Harry Butler

Personal information
- Full name: Harold William Butler
- Born: 23 April 1887 Redfern, New South Wales, Australia
- Died: 21 April 1965 (aged 77) Redfern, New South Wales, Australia

Playing information
- Position: Prop, Hooker, Second-row, Lock
Club
| Years | Team | Pld | T | G | FG | P |
| 1908–15 | South Sydney | 96 | 16 | 8 | 0 | 64 |
Representative
| Years | Team | Pld | T | G | FG | P |
| 1913 | New South Wales | 5 | 0 | 0 | 0 | 0 |
- Source:

= Harry Butler (rugby league) =

Australian rugby league footballer

Harry Butler (1887-1965) was a pioneer Australian rugby league footballer who played in the 1900s and 1910s.

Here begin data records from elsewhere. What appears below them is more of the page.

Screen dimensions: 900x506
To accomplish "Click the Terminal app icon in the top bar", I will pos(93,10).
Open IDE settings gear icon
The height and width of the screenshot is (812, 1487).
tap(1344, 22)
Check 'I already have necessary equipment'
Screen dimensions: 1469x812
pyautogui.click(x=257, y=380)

A New South Wales representative, Butler played for South Sydney in the New South Wales Rugby League (NSWRL) competition, as a .

==Playing career==
Butler began his career for Souths in the first ever season of the NSWRL competition and played in South Sydney's first ever game as a club when they played against North Sydney at Birchgrove Oval. Butler was a member of Souths first ever premiership winning team defeating Eastern Suburbs 14–12 at the Royal Agricultural Showground. The following year, Butler won his second premiership as a Souths player when South Sydney won the grand final against Balmain by default. Souths were due to play Balmain but the club boycotted the match. South Sydney attended the game, kicked off to an invisible opposition, scored a try and were declared premiers. In 1910, Butler played in the 1910 grand final draw against Newtown which ended 4-4. Newtown won the premiership due to them finishing as minor premiers in the regular season. Butler played a further five seasons for the club and retired at the end of 1915.